Eno.322 Type-R

14日目

結局のところ。
奇跡を求める『目的』は僕の生存意欲と直結してしまったわけだから。
誰かに何を言われたとて、止まるものではなかったね。
ネヌの気持ちは一生解らない。嘘。千年くらいしたら解るかも。
それにしたって自己満足と責められる言葉が苦手だ。
そもそも生存欲求からならる本能から逸脱した自発的な行動なんて
全部自己を満足させるためのものだろう。
自身すらも満足のしない行動に身を捧げるなんて、そっちのほうがよっぽど不健全だ。


やりたいこと、やれたかな。
やっておきたいことは、やれただろうか。
料理を作った。

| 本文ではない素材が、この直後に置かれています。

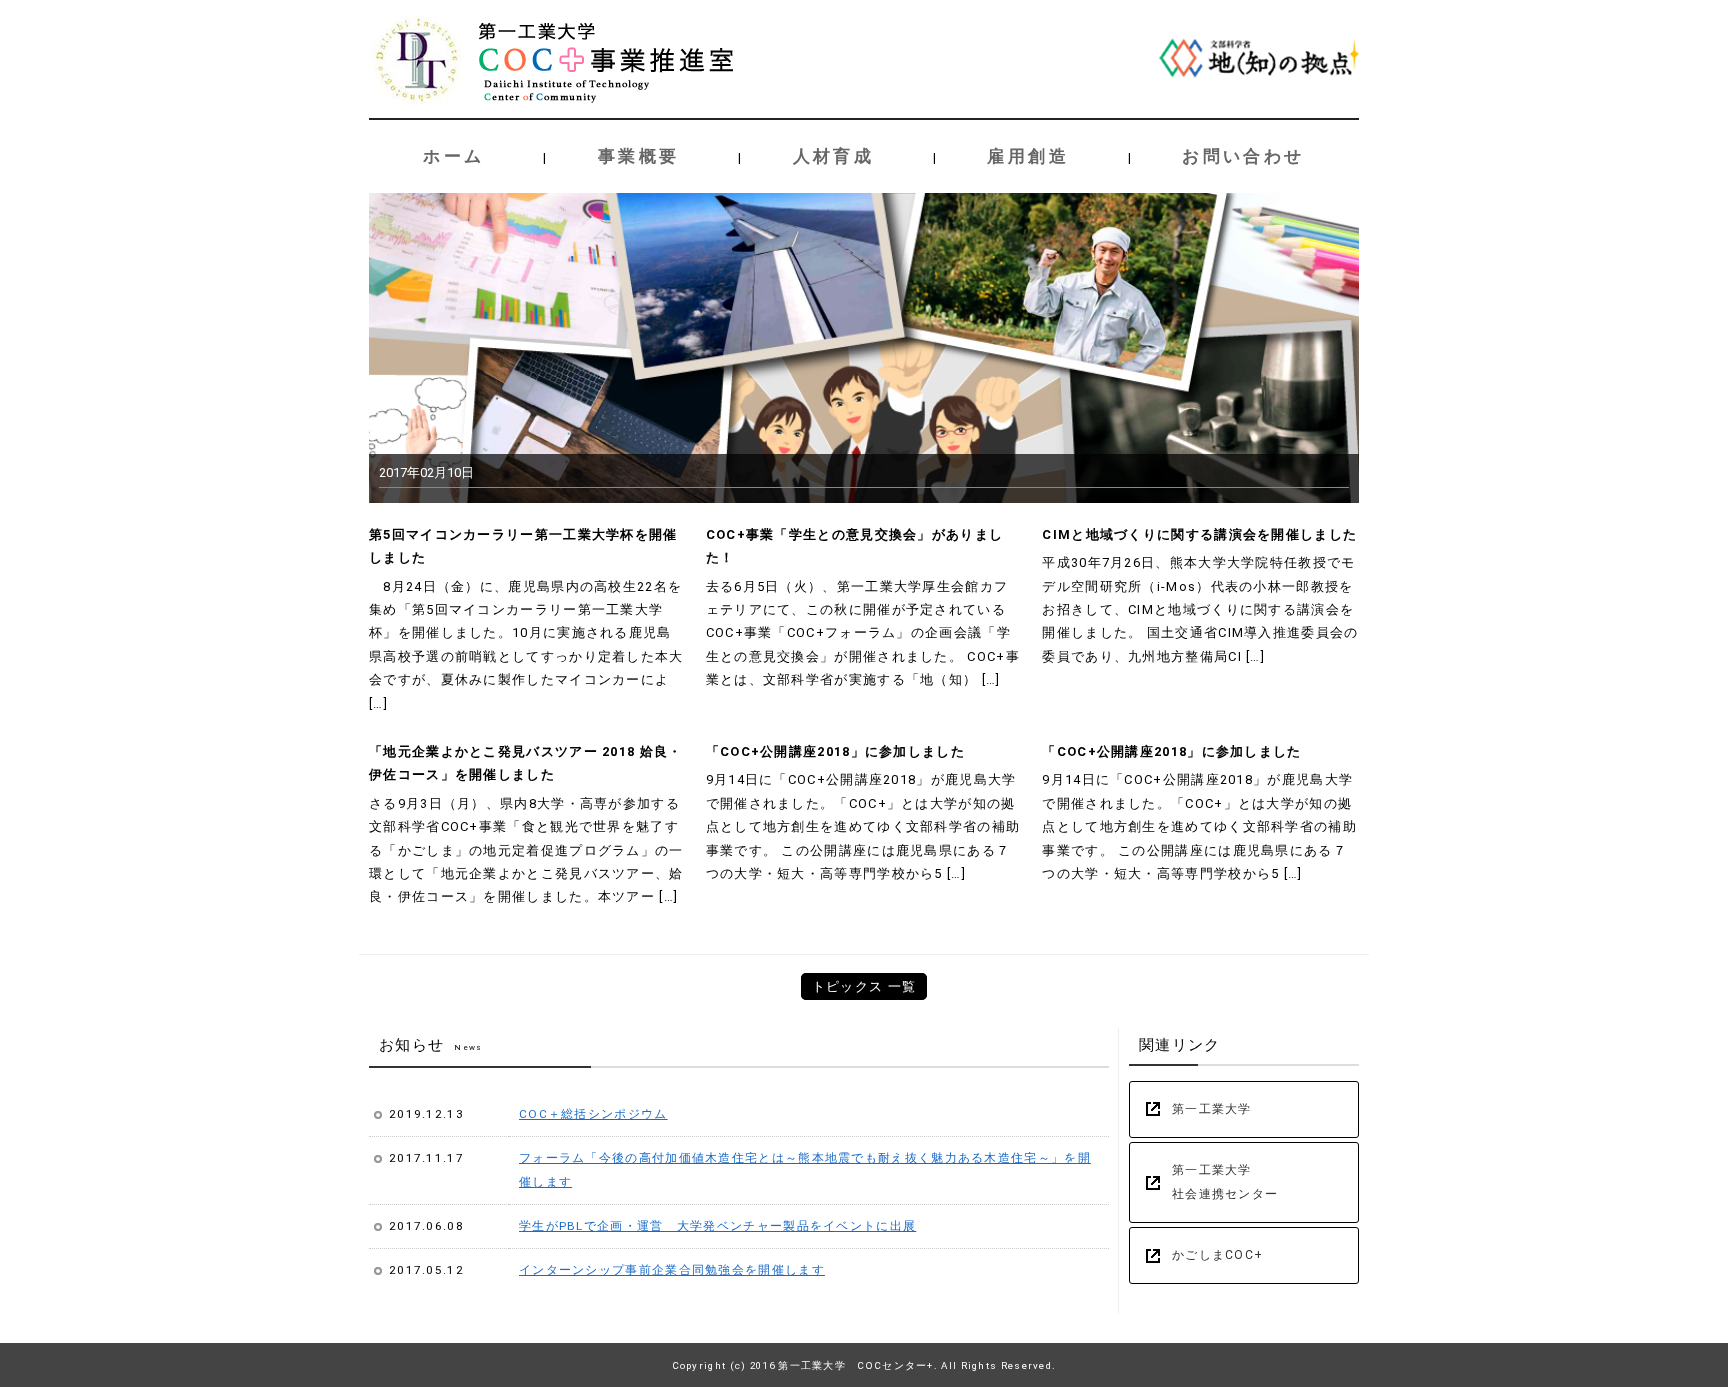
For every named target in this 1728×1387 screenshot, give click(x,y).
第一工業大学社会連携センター (1225, 1181)
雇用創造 (1028, 156)
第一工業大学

美味しいものを作った。
人と喋った。もう少し下らない話もしたかった。
誰かと食事を分け合いたかった。これは出来なかったね。
ネヌと話をしてみたかった。凄く凄く拗れた。
イザヤと仲良くなりたかった。これは判定が難しいね。
手紙を書いてみたかった。これはこっそり砂浜から流した。
皆でそろって船に乗って脱出したかった。多分叶うと願っている。
後は皆揃って船の上で穏やかに過ごしたかったけどこれは多分無理


イザヤが言っていたが、僕に宿る衝動は呪いなんだろう。
間違いなくシュパーズがその身をかけて宿した呪いだ。
めでたく250年かけて拗らせる、なんだかすごい事になってしまったが、今の君が見ればどう思うかな。
馬鹿にして笑い飛ばしてくれるだろうか。


船に乗って脱出して、適当な海域に降りたら船を買おう。
素人が作成した奴じゃなくて、ちゃんとしたの。
流石にオリジナルも船の制作にまでは関わらなかったしね。
その為にもう少しばかりあとで海賊船にある財宝を漁ろうかな。
どれだけ長いか解らないが、待ち受けているのは船旅だ。
永遠に近い道程かもしれない。
きっと誰の記憶にも残らないだろう。
きっとモモとしての僕はそれで終えるだろう。
結果が結びつくのを、今から既に願ってやまない。
……イザヤから渡された御守りがあるんだ、ワンチャン通らないかな。


ただ……君たちの中に僅かに残るであろう『桃』は、
気の良くて優しい隣人で在りたかったが。
多分気の利かない最悪のクソ自己満足野郎になってる気がする。


――僕が残念だとおもうのは、そこだけだ。


まあ、なんだってどうだって関係ないものだ。
もう君たちと二度と会う事もないだろう。
だから解らないままで構わないし、理解してくれとも言わない。


ともかく、モモとしての短い日々は、これでおしまい。
きっとこの記録も、じきに島と共に沈んでいくのだろう。